Entries for locating words and elements:

• • • •

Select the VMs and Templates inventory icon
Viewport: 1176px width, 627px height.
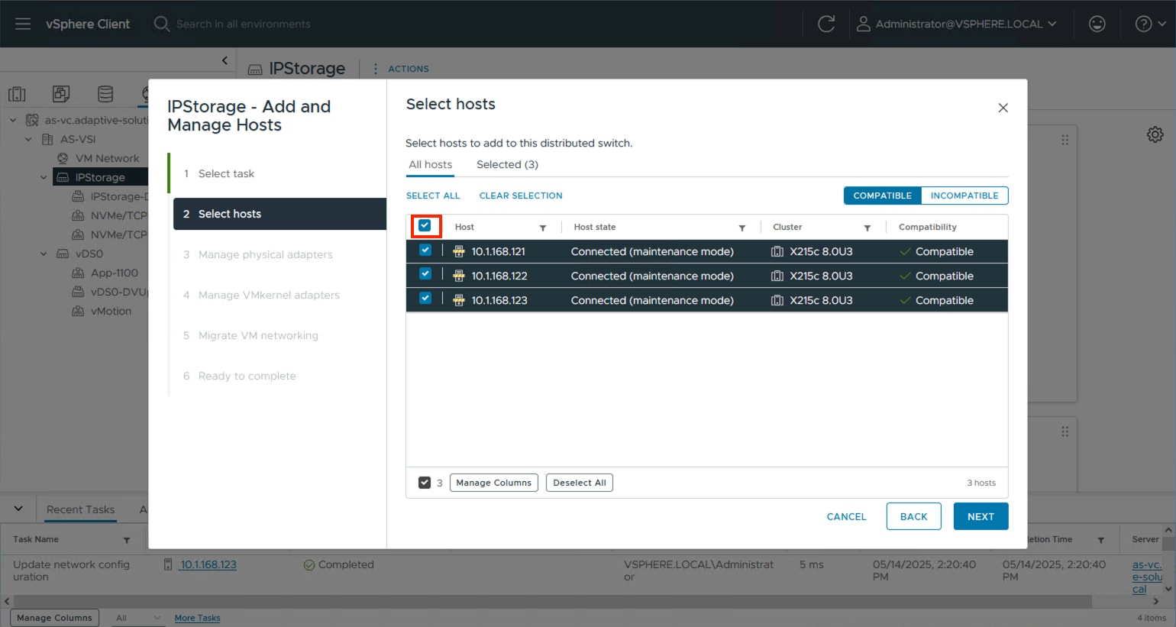61,93
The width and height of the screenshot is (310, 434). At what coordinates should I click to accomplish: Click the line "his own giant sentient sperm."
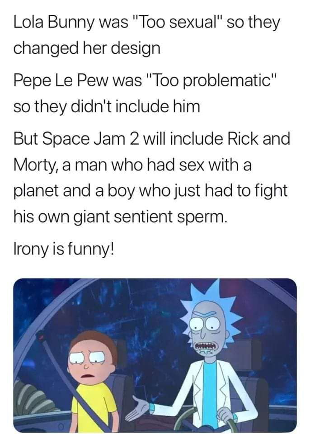tap(120, 217)
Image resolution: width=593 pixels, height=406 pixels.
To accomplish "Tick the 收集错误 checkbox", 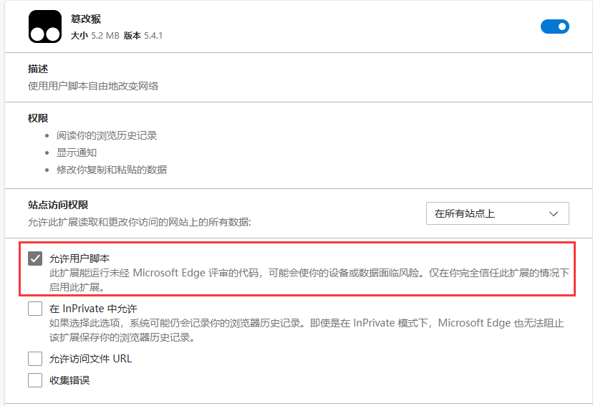I will [35, 380].
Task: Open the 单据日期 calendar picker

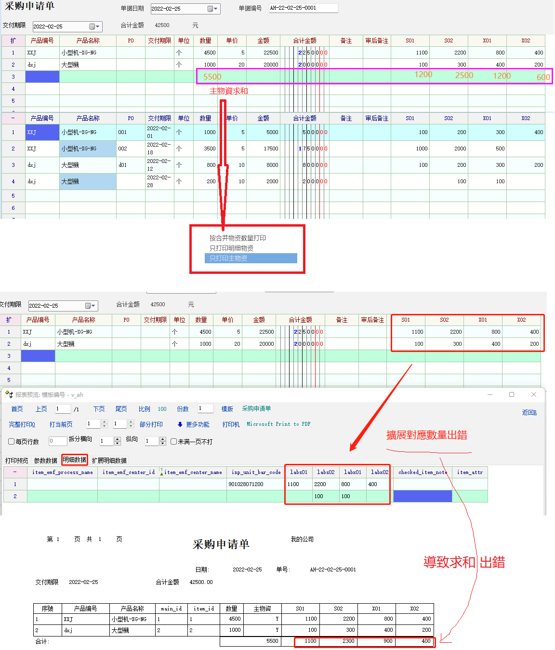Action: click(212, 9)
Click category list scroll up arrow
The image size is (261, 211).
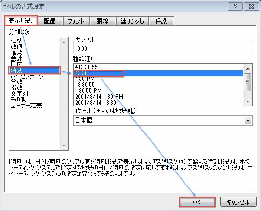tap(64, 42)
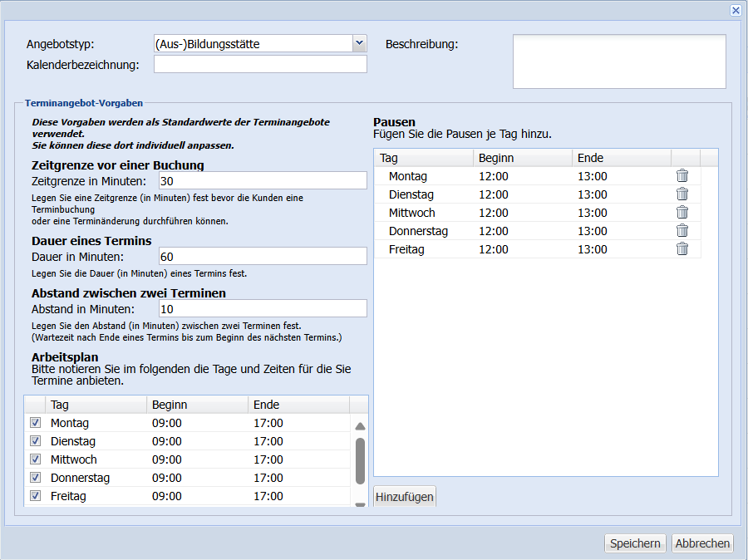The height and width of the screenshot is (560, 748).
Task: Click the Dauer in Minuten field
Action: [260, 256]
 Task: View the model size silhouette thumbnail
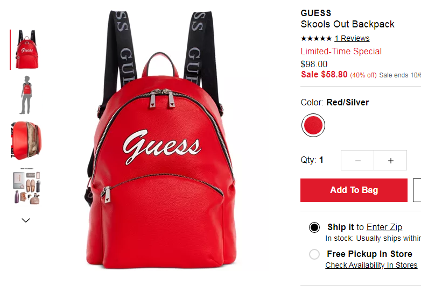pos(26,95)
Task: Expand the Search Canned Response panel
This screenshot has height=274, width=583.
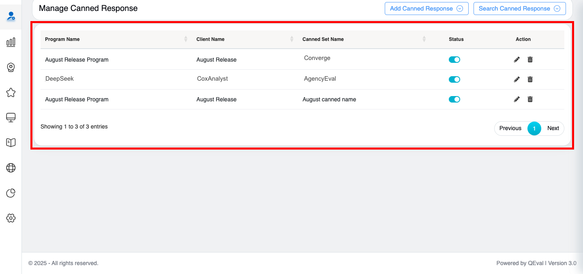Action: click(519, 9)
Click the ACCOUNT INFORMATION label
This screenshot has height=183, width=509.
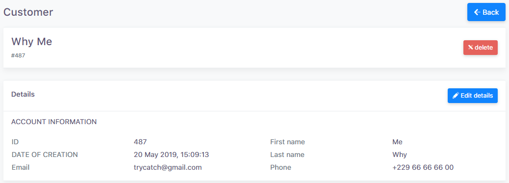pos(54,122)
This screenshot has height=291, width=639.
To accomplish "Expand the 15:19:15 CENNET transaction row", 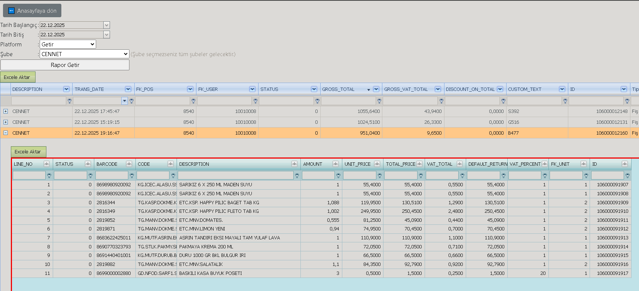I will [x=6, y=122].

• • • •

#### Problem statement:
Can you repeat the material word for word from its first line through the line containing "tap(120, 217)", both included, leaving out the pictures?

#### Written answer:
Select the VMs and Templates inventory icon
Viewport: 1176px width, 627px height.
61,93
The width and height of the screenshot is (310, 434). At what coordinates should I click to accomplish: Click the line "his own giant sentient sperm."
tap(120, 217)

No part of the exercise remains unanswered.